Może po prostu opowiem co się wydarzyło przez te dwa miesiące. Co prawda nie działo się wiele, ale zmieniło trochę w moim życiu. 

Po pierwsze nie wiedziałam, że ludzie mogą być tak uparci jak Roza i Alexy. Kto by pomyślał, że tacy ludzie istnieją. Prze te dwa miesiące wszędzie mnie za sobą ciągnęli. Wyciągali mnie do kina, na zakupy, na lody, na spacery. Po prostu wszędzie. Czasami dołączał do nas Kastiel. Niekiedy miałam tego wszystkiego dosyć. Moim braciom oczywiście to pasowało.

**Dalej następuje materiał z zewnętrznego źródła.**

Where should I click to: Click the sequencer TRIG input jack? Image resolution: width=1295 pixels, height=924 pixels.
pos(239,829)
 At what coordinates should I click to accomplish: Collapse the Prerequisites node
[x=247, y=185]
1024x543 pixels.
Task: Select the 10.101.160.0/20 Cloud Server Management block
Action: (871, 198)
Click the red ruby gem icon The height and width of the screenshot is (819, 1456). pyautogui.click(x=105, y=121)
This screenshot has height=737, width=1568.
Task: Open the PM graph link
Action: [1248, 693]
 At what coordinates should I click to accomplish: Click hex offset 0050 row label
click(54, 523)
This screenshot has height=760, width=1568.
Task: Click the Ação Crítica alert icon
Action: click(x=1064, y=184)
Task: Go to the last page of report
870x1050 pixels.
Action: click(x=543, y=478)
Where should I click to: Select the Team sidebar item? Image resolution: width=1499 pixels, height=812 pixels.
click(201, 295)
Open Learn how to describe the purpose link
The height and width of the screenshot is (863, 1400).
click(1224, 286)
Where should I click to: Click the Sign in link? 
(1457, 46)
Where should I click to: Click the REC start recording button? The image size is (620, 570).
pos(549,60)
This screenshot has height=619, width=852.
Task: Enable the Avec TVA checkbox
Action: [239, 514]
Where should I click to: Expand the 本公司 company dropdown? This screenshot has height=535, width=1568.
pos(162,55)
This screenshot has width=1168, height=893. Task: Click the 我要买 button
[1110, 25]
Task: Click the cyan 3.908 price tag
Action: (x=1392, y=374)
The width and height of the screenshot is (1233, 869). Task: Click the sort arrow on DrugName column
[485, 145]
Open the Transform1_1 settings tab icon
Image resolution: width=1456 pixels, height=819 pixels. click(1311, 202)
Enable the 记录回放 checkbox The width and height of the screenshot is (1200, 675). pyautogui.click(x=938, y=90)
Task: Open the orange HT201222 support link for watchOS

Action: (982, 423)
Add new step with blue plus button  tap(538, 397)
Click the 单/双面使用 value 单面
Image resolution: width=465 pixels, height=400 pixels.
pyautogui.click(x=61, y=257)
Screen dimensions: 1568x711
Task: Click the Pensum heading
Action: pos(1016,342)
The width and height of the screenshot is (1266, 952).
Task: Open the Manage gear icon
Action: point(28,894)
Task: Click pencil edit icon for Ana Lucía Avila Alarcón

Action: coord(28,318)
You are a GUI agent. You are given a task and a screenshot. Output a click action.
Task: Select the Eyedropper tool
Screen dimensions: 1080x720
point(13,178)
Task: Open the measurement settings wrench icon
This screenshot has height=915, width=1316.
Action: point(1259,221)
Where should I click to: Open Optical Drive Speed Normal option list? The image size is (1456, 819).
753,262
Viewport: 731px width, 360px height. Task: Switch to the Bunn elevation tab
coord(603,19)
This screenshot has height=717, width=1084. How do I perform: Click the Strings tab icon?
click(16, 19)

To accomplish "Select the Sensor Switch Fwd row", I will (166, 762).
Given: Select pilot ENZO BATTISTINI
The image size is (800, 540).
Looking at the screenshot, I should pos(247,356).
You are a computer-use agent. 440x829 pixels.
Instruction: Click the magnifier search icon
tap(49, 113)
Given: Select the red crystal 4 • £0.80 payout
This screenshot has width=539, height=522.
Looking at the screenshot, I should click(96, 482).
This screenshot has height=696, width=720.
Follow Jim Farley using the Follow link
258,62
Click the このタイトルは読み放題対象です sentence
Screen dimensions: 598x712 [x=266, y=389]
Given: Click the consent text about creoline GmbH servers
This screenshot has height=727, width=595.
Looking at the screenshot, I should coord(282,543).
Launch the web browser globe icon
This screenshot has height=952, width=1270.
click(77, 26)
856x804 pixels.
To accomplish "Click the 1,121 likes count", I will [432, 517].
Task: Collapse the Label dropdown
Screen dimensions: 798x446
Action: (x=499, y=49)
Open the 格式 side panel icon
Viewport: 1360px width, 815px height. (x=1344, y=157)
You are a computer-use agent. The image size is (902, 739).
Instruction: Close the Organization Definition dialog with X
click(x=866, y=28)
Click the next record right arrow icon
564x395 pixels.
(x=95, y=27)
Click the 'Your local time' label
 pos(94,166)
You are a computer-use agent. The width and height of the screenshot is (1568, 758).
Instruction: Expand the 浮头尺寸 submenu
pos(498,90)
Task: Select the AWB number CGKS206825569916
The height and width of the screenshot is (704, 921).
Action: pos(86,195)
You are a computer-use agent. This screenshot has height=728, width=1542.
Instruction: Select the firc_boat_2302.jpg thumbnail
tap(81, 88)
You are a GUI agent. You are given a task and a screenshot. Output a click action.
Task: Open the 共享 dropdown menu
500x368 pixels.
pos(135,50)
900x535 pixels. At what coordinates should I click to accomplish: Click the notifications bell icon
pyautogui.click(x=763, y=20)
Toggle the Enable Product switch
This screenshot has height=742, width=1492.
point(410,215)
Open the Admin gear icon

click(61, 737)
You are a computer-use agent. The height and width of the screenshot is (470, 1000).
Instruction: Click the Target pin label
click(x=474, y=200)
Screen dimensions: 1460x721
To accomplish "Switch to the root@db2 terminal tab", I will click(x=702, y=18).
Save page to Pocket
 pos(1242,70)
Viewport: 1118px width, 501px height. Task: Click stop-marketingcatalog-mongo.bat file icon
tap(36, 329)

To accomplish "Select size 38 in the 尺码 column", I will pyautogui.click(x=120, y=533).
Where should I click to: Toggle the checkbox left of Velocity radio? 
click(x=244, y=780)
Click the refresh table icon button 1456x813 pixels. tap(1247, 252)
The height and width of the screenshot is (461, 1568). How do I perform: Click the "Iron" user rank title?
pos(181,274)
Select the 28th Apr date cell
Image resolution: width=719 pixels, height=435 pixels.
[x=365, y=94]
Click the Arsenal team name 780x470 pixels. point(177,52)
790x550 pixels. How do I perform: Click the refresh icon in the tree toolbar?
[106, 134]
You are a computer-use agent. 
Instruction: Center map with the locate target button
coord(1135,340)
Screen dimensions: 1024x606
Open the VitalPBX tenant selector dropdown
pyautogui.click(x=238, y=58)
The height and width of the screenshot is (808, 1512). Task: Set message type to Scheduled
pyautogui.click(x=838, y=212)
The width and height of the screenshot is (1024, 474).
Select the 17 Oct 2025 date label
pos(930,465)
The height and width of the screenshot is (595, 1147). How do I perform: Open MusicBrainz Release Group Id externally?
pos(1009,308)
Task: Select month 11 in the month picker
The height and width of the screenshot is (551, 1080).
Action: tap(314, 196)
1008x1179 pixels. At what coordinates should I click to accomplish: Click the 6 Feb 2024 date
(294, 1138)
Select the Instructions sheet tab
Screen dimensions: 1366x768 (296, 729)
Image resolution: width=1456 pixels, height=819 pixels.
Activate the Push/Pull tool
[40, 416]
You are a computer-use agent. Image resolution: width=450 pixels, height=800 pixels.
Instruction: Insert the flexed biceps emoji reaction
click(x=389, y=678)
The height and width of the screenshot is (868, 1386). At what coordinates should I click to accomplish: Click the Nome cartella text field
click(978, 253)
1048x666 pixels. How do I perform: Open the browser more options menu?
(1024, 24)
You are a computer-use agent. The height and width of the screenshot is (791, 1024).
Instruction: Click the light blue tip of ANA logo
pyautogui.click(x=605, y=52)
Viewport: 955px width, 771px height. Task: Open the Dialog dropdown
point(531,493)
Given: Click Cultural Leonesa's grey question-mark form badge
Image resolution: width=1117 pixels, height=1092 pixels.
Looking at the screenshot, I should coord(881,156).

Jak to oni określili: ,,Przynajmniej się nie nudzisz" lub ,,Cieszymy się z tego, że nie siedzisz całymi dniami sama w swoim pokoju". Nasz trójka dużo ze sobą rozmawiała. Gdy się spotykaliśmy opowiadali mi o sobie, o tym co lubią, a czego nie. Poznałam nawet chłopaka Rozy - Leo. Opowiedziałam im również co mnie spotkało w poprzedniej szkole. Pocieszali mnie i zapewnili, że tutaj na pewno mnie to nie spotka. Po jakimś czasie gdy nasza trójka była na pikniku w parku, Roza zapytała mnie czy jesteśmy przyjaciółmi. Co prawda byłam zaskoczona jej pytaniem, ale po głębszym zastanowieniu i przypomnieniu sobie tych wszystkich chwil spędzonych z tą dwójką, bez wahania powiedziałam, że tak. Od tamtej pory jesteśmy najlepszymi przyjaciółmi. Tak, wiem. Obiecałam sobie, że nigdy więcej nie będę miała przyjaciół i nie dotrzymałam tej obietnicy. W życiu niestety nie wszystko jest tak jak sobie to zaplanujemy. Sama się o tym przekonałam.

Po drugie uświadomiłam sobie bardzo ważną rzecz. Właściwie Roza i Alexy mi to uświadomili. Mianowicie to, że zakochałam się w Kastielu. Tak, tak. Kolejna obietnica nie dotrzymana. To się wydarzyło jakiś miesiąc temu.

Retrospekcja:

Trwa właśnie przerwa obiadowa. Szłam z Rozą i Alexym na tyły szkoły. Jest dziś bardzo gorąco zarówno w szkole jak i na zewnątrz, więc idziemy za szkołę gdzie jest cień oraz ławki, czyli idealny zestaw na dzisiejszy dzień. Niestety chyba nie tylko my o tym pomyśleliśmy. Gdy docieramy na miejsce, jestem świadkiem czegoś co łamie mi serce. Na jednej z ławek siedział Kastiel, a na nim okrakiem jakaś dziewczyna. Całowali się. Do niedawna nawet nie pomyślałabym, że coś takiego mną aż tak wstrząśnie, ale nie myślałam też, że aż tak mi na nim zależy. Roza z Alexym również byli w szoku. Chyba nawet większym niż ja. Do oczu napłynęły mi łzy. Miałam ochotę uciec stąd, zaszyć się w jakimś kącie i rozpłakać się, ale nie mogłam nikomu pokazać, że mnie to zabolało. Po prostu nie mogę. Roza spojrzała na mnie ze współczuciem, a potem na Kastiela ze złością i chęcią mordu w oczach.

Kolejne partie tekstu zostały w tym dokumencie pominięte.